**What you should do**. Rewrite the stretch of the listing from the line containing "812x349 pixels. Task: Toggle" through the line containing "Action: pos(9,10)" as a JSON list of strings, one string per line, skipping blank lines. Leave the pictures out of the result.

**Data extract**.
━━━━

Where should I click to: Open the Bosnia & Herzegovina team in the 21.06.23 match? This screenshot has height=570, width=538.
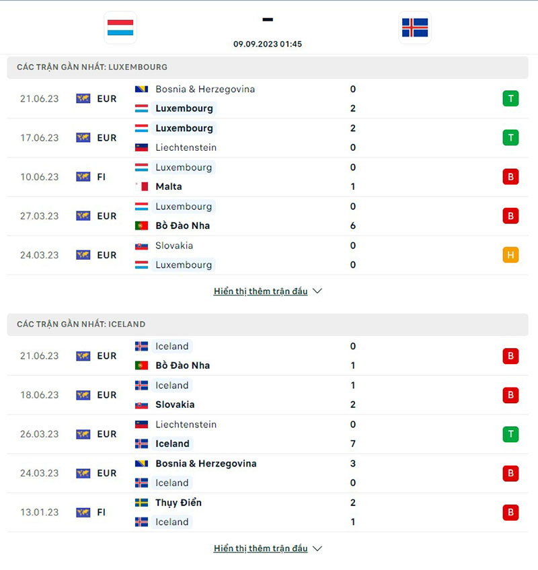(x=204, y=89)
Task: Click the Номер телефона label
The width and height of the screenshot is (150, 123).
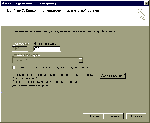Action: (x=46, y=44)
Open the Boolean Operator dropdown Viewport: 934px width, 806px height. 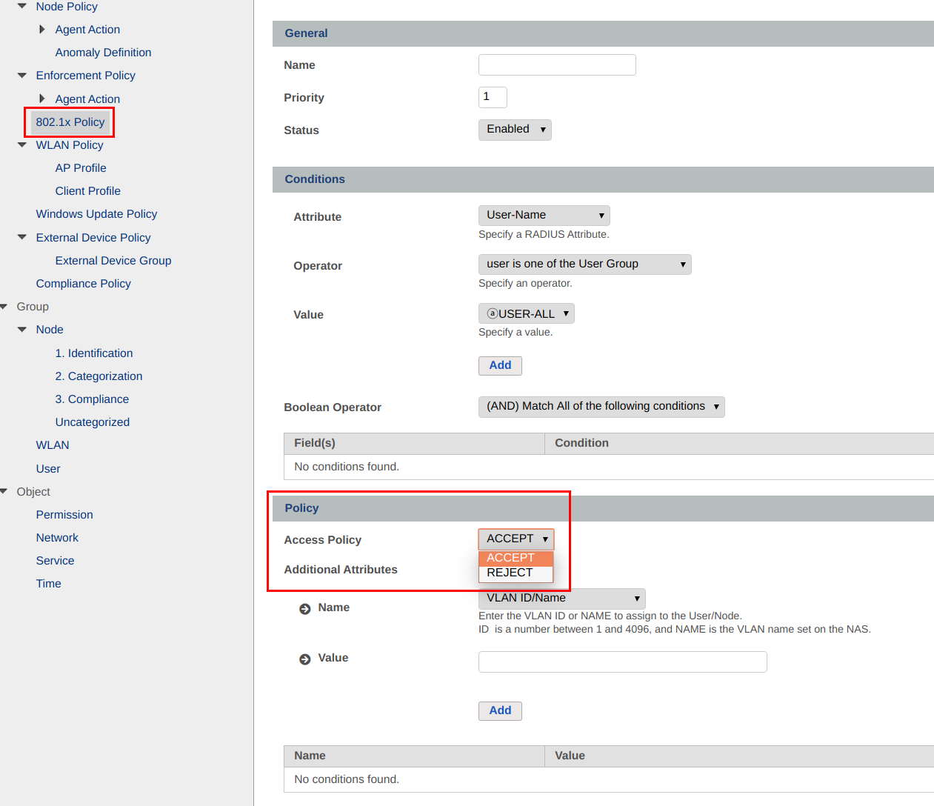tap(601, 407)
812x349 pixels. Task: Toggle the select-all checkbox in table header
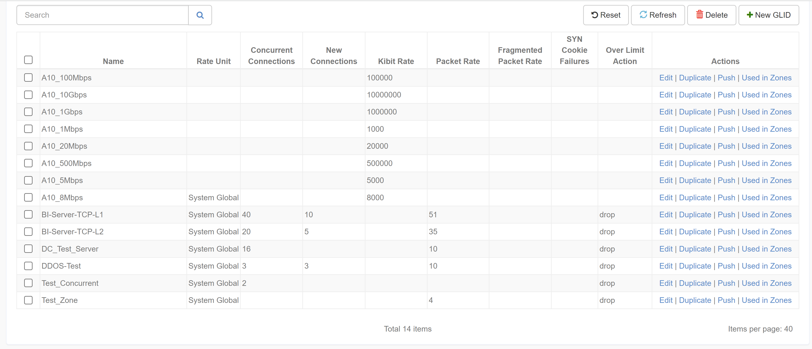coord(28,60)
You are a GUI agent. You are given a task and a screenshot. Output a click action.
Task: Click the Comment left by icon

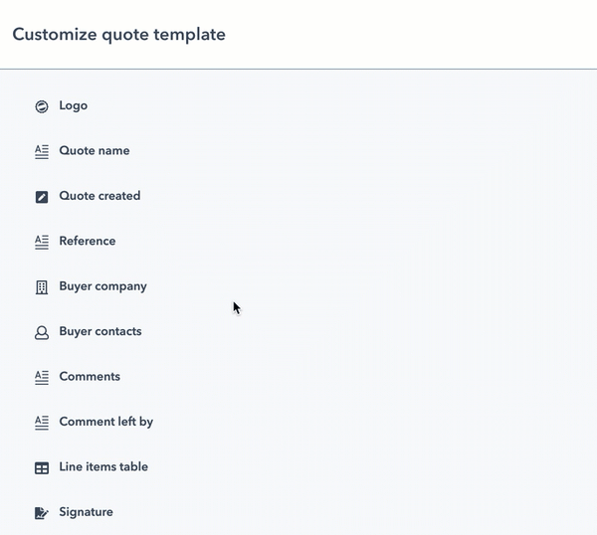pos(42,423)
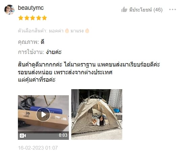The height and width of the screenshot is (155, 180).
Task: Click beautymc's profile avatar
Action: pos(9,10)
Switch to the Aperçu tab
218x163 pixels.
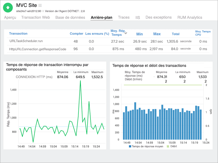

━━━━

**In response**.
[
  "812x349 pixels. Task: Toggle the select-all checkbox in table header",
  "coord(28,60)",
  "You are a GUI agent. You are given a task and a screenshot. Output a click action.",
  "Task: Click the Comment left by icon",
  "pos(42,423)",
  "The height and width of the screenshot is (155, 180).",
  "Task: Click beautymc's profile avatar",
  "Action: pos(9,10)"
]